[begin Document text]

I kinda like their household section. Found several sets of coasters, limb slices, 2 1/2" diameter 3/8" or so thick. $8 for the planer stuff, couple olive sets with deep dark heart and lots of figure. Too thin, too small, to do much with, if a guy had some little flat work projects in mind, they'd make some interesting pieces.

Reactions: Like 1


----------



## rocky1 (Dec 22, 2016)

Don Ratcliff said:


> @rocky1 that's a great board. I agree as a cutting board it's expensive, but cut into pen blanks it's a bargain.



Yeah, honestly it's very cheap for blanks!!

First Board - 16 blanks 1"x 1"x 6" plus the handle will give up a couple shorts... $1.25/blank
Second Board - 9 blanks 3/4" x 3/4" x 5 - 6" plus a short maybe two out of the handle... $1.70/blank




Palaswood said:


> @rocky1 What the heck! that last one is AMAZING!
> 
> <heads to TJ Maxx>



Be sure to check the ends of the aisle too! Yeah, that last one blew me away when I picked it up!! It was a "WOW!!" moment no doubt! Headed to the checkout line with a smile on my face!!

Reactions: Way Cool 2


----------



## Don Ratcliff (Dec 22, 2016)

We send @rocky1 to get pen blanks at TJ Maxx and he comes back as Martha freaking Stewart.

Reactions: Funny 6 | Sincere 1


----------



## Palaswood (Dec 22, 2016)

Don Ratcliff said:


> We send @rocky1 to get pen blanks at TJ Maxx and he comes back as Martha freaking Stewart.


Bahahahaha

Reactions: Funny 1


----------



## Nature Man (Dec 22, 2016)

[end Document text]

▶ Short exercise 1: Rewrite the woodworking thread starting at "I kinda like" and ending at "rocky1 (Dec 22, 2016)", substituting "trivets" for "coasters".
▶ Short exercise 2: Continue the woodworking thread from the point where it stops.

[begin Data block]

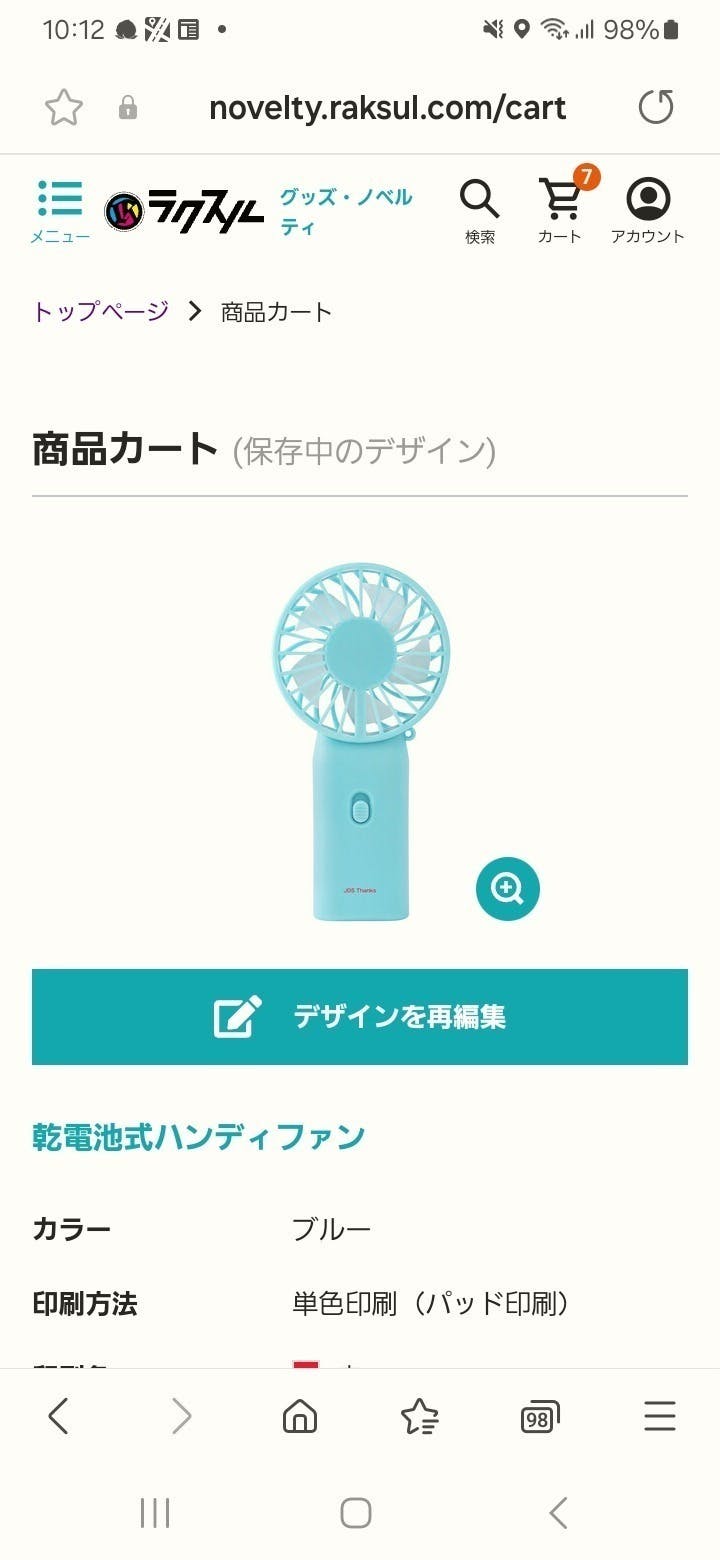Tap the デザインを再編集 edit design button
Screen dimensions: 720x1560
[x=360, y=1016]
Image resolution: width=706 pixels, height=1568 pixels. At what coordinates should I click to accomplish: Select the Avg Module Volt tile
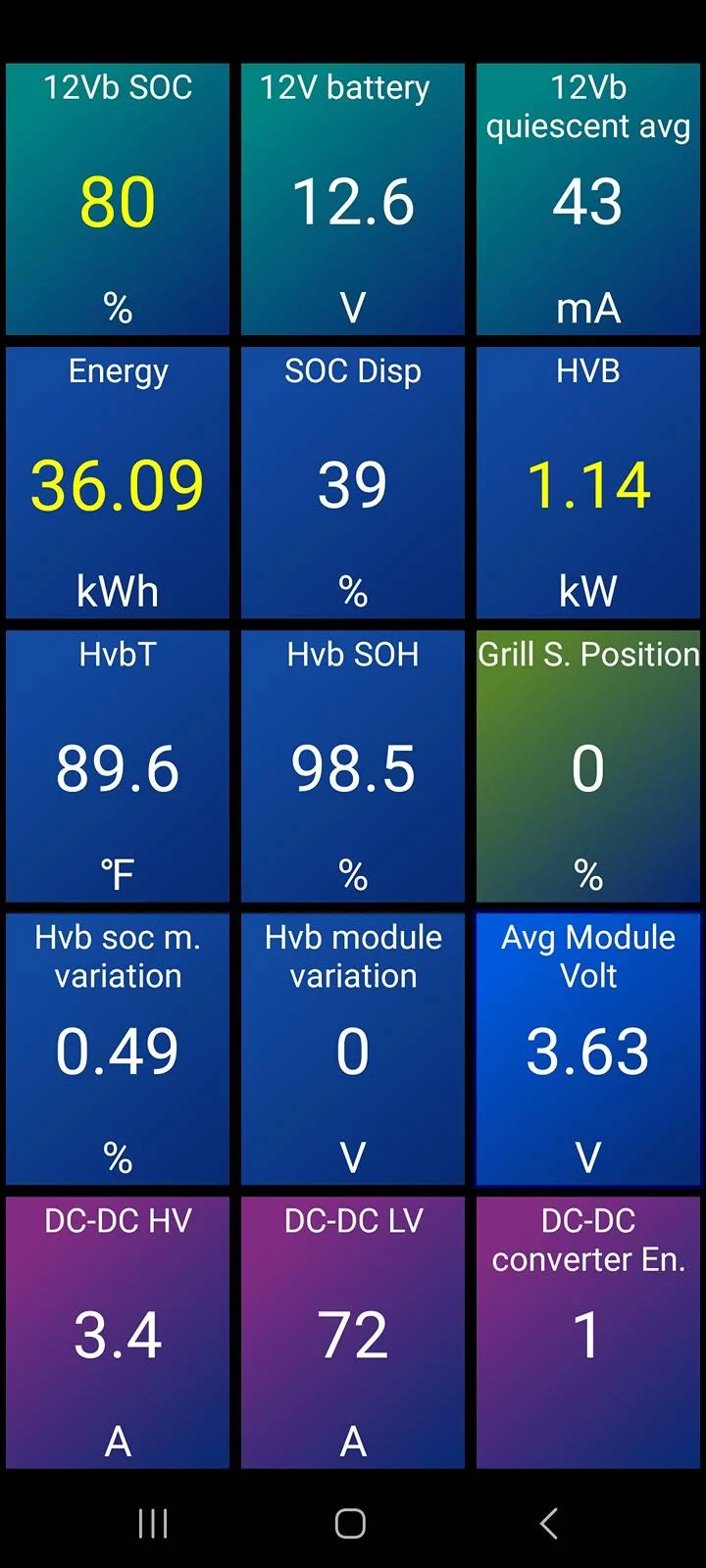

[end Data block]

▶ Expected answer 1:
I kinda like their household section. Found several sets of trivets, limb slices, 2 1/2" diameter 3/8" or so thick. $8 for the planer stuff, couple olive sets with deep dark heart and lots of figure. Too thin, too small, to do much with, if a guy had some little flat work projects in mind, they'd make some interesting pieces.

Reactions: Like 1


----------



## rocky1 (Dec 22, 2016)

▶ Expected answer 2:
Don Ratcliff said:


> Curse you @Schroedc I didn't think about that!
> 
> Sorry @Nature Man but you do live there. Are you actually in Redding or do you just say redding because nobody knows were palo cedro is?


Unincorporated area of Redding. About a block from Anderson. Chuck


----------



## Don Ratcliff (Dec 22, 2016)

Nature Man said:


> Unincorporated area of Redding. About a block from Anderson. Chuck


On the 273 side by the casino?


----------



## Nature Man (Dec 22, 2016)

Don Ratcliff said:


> On the 273 side by the casino?


Over by the airport. Chuck


----------



## Don Ratcliff (Dec 22, 2016)

Nature Man said:


> Over by the airport. Chuck


Much better... have family in happy Valley and in Palo cedro.


----------



## Nature Man (Dec 22, 2016)

Don Ratcliff said:


> Much better... have family in happy Valley and in Palo cedro.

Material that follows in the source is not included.